As a presenter at the FDA’s public advisory meeting of the Cellular, Tissue and Gene Therapies Advisory Committee (CTGTAC), Manfre will be representing patients and families living with LCA and other rare inherited retinal diseases. The meeting begins at 8:30 Thursday  morning and runs to 5 p.m. at the FDA White Oak Campus in Silver Spring, MD.

The CTGTAC is meeting to make recommendations on the safety and effectiveness of biologics license application for voretigene neparvovec, submitted by Spark Therapeutics, Inc. The proposed gene therapy is to treat patients with vision loss due to confirmed biallelic RPE65 mutation-associated dystrophy.

RPE65 mutation-associated retinal dystrophy is an orphan disease, with an estimated 1,000-3,000 patients affected in the United States, according to A Shared Vision.

Manfre said research and bringing therapies to market provides hope to all LCA and IRD families.

“Though families may struggle with the day-to-day challenges, they can have hope that there just might be a light at the end of the tunnel,” she said.
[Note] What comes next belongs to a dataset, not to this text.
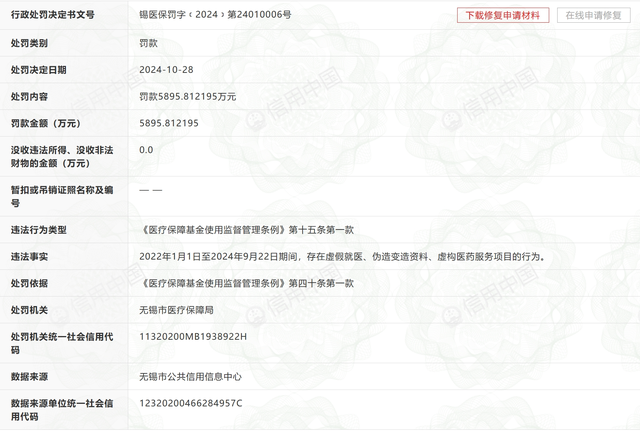Click the source unit code 12320200466284957C
The image size is (640, 432).
pyautogui.click(x=191, y=403)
“To help foster this effort,” she said, “Patients and families need to seek diagnoses,  participate in patient registries, and continue to generate awareness and make our voices heard.  Our disease is rare, which makes it more important than ever that we are working together to be advocate for our community and  to move treatment and cures for blindness forward.”

For the meeting, Spark submitted to the FDA a 149-page briefing detailing the history, background, studies and research that went into developing voretigene neparvovec, which has the proposed trade name LUXTURNA.

The FDA’s 42-page briefing details its analysis of the proposed treatment and offers discussion questions for the advisory committee that include at what age should patients receive treatment and what are the treatment’s potential risks and benefits.